Parametric coordinate on auxiliary circle is:$(a\cos \alpha ,a\sin \alpha )$

Parametric coordinate of the same point when it is projected on the ellipse becomes:$(a\cos \alpha ,b\sin \alpha )$

According to figure:

We take one point P at an angle $\alpha$ from x axis.
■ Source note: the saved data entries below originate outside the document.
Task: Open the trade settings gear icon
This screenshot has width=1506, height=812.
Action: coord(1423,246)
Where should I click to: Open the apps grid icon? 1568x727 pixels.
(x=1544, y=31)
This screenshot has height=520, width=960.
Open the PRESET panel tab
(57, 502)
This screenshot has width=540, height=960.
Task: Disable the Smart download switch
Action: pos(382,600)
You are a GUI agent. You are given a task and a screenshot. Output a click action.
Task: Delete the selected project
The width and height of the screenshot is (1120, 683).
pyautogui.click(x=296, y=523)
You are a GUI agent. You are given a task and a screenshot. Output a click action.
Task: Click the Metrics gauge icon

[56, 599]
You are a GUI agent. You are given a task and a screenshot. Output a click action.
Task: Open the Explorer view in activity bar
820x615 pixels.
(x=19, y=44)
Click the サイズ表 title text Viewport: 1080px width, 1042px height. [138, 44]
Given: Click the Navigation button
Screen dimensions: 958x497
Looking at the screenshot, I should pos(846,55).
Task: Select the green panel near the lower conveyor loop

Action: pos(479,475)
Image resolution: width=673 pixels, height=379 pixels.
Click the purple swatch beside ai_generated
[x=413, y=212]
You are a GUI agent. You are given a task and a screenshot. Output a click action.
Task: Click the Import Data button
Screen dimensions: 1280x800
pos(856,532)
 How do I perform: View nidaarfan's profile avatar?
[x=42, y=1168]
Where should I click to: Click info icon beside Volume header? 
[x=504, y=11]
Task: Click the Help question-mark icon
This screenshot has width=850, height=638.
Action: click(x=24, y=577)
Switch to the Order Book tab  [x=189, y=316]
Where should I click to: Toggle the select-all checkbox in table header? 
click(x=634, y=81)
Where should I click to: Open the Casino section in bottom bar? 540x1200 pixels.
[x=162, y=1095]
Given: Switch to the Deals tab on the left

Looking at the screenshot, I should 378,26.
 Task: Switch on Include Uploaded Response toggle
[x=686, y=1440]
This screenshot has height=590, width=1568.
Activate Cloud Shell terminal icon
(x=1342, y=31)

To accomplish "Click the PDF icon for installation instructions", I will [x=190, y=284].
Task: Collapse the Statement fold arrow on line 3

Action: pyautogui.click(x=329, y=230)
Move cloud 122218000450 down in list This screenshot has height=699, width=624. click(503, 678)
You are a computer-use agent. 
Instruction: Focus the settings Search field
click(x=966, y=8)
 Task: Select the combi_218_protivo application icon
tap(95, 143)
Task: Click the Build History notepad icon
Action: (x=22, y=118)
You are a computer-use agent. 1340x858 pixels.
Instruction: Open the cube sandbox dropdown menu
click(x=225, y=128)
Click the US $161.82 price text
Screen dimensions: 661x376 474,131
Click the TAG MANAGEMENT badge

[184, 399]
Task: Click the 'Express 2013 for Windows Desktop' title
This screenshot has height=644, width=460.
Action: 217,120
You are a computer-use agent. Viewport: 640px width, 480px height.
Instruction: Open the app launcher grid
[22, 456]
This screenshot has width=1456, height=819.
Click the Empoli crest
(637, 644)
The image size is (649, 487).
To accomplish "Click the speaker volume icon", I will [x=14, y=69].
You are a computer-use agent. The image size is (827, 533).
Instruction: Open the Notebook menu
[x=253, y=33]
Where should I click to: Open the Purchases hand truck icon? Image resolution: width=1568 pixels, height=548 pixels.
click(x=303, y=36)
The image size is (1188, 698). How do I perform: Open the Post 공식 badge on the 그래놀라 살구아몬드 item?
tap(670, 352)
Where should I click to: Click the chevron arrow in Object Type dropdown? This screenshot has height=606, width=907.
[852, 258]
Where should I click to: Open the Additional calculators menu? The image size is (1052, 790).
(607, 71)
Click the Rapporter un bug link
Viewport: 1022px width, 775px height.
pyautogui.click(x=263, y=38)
Now as we know that $O$ is centre of $\Delta$, Points $QandR$ will be at a difference of $\pm 2\pi /3$ from $P$.

In Co-ordinate form:
P:$(a\cos \alpha ,a\sin \alpha )$

Q:$\left(acos\right(\alpha +\left(2\pi /3\right)),asin(\alpha +\left(2\pi /3\right)\left)\right)$

R:$\left(acos\right(\alpha -\left(2\pi /3\right)),asin(\alpha -\left(2\pi /3\right)\left)\right)$

Similarly,

$P^{\prime }$ :$\left(acos\right(\alpha ),bsin(\alpha \left)\right)$

$Q^{\prime }$: $\left(acos\right(\alpha +\left(2\pi /3\right)),bsin(\alpha +\left(2\pi /3\right)\left)\right)$

$R^{\prime }$ :$\left(acos\right(\alpha -\left(2\pi /3\right)),bsin(\alpha -\left(2\pi /3\right)\left)\right)$

Formula for centroid :$(\frac{x_1+x_2+x_3}{3},\frac{y_1+y_2+y_3}{3})$

Therefore putting values for $P^{\prime },Q^{\prime },R^{\prime }$, we get:

Centroid: $(0,0)$